Projekte und Konferenzen

Der April brachte uns auch unsere erste CVE-Nummer: CVE-2020-11016. Bernhard Herzog von Intevation fand im IntelMQ-Manager, dem Web-Frontend zu IntelMQ eine Command-Injection Schwachstelle, die im schlimmsten Fall zu einer Remote Code Execution ohne jegliche Authenfikation führen konnte.
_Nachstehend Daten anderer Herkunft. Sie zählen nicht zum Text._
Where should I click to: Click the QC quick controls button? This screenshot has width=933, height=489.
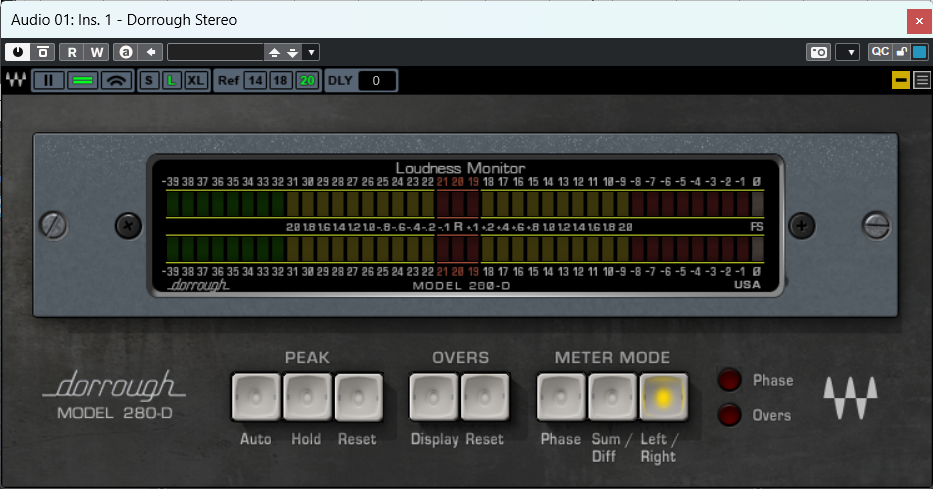(x=879, y=52)
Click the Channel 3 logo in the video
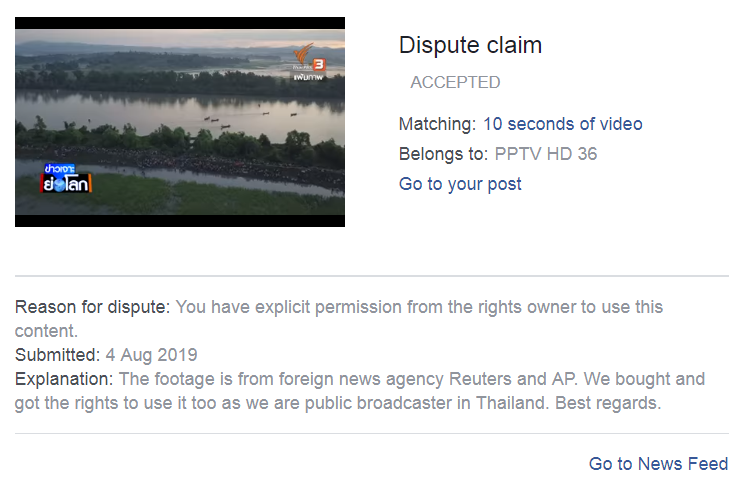 point(309,62)
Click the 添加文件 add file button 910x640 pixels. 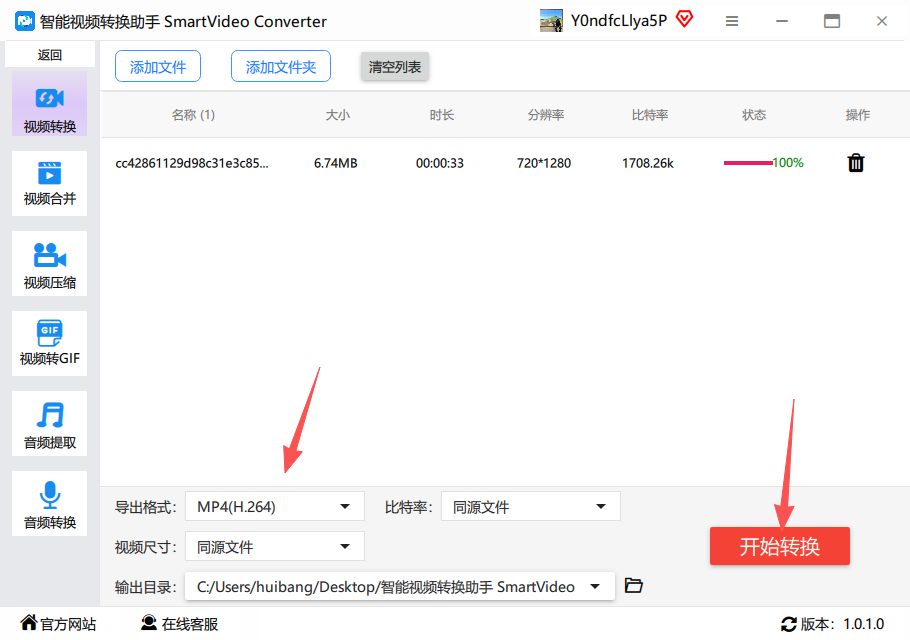coord(158,66)
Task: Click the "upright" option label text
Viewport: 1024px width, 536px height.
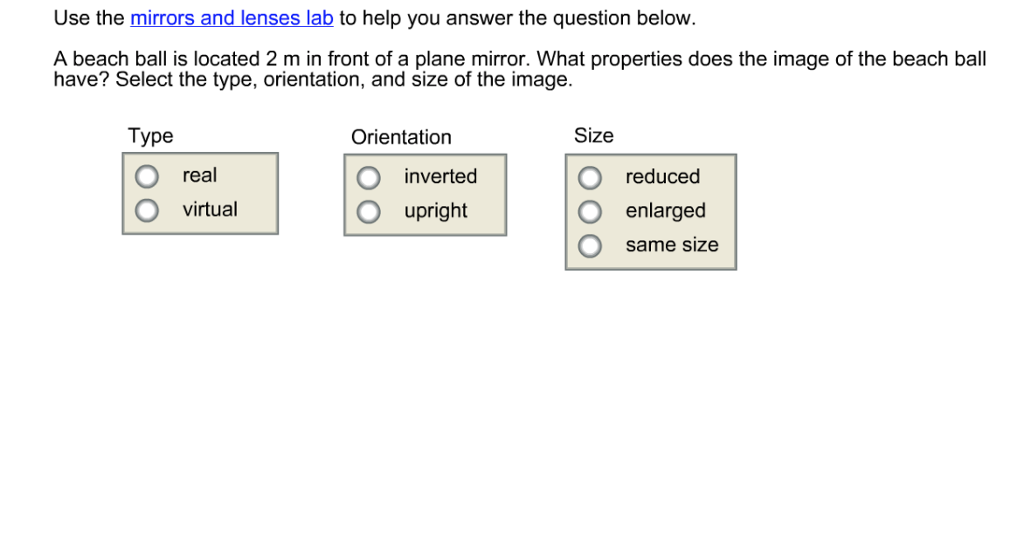Action: [435, 211]
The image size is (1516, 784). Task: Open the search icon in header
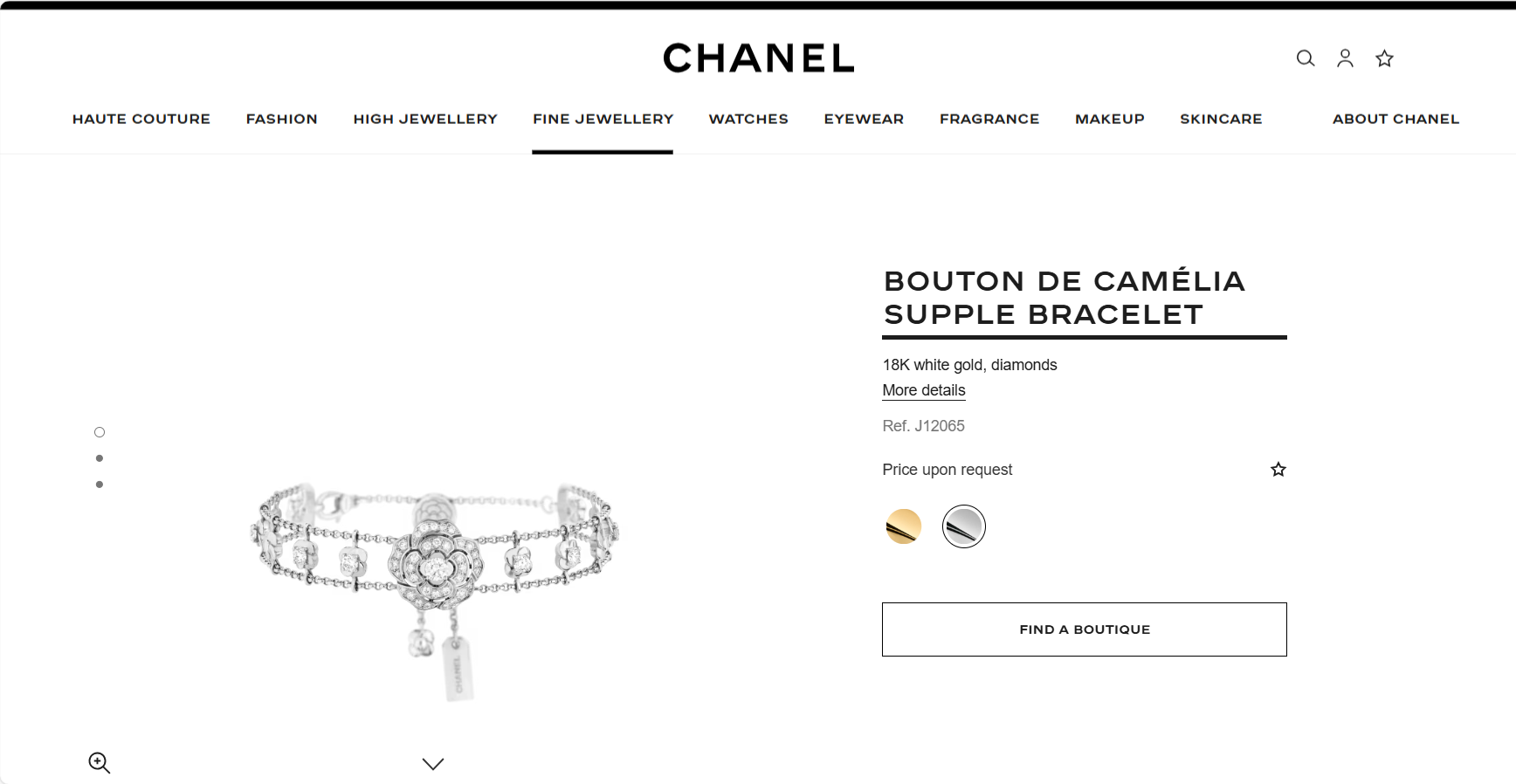click(x=1306, y=58)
Die Lücke wurde mit dem Release von IntelMQ-Manager 2.1.1 behoben.

Insgesamt war im ersten Drittel von 2020 also einiges los, auch wenn der im Zuge von COVID-19 erwartete massive Anstieg von IT-Sicherheitsproblemen erfreulicherweise ausblieb.


  1. Siehe z.B. https://www.bmeia.gv.at/das-ministerium/presse/aussendungen/2020/02/cyberangriff-auf-das-aussenministerium-ist-beendet/.

  2. Siehe dazu die Posts von Google, Mozilla, Microsoft und Apple.

  3. Siehe dazu https://blog.chromium.org/2019/10/chrome-ui-for-deprecating-legacy-tls.html, https://www.mozilla.org/en-US/firefox/74.0/releasenotes/#note-788289 und https://blogs.windows.com/msedgedev/2020/03/31/tls-1-0-tls-1-1-schedule-update-edge-ie11/. Von Apple gab es zum Zeitpunkt der Veröffentlichung dieses Blogposts noch keine Informationen, allerdings waren TLS 1.0 und 1.1 auf unseren Apple-Geräten noch aktiv.

  4. Siehe dazu den Blogpost von Rapid7.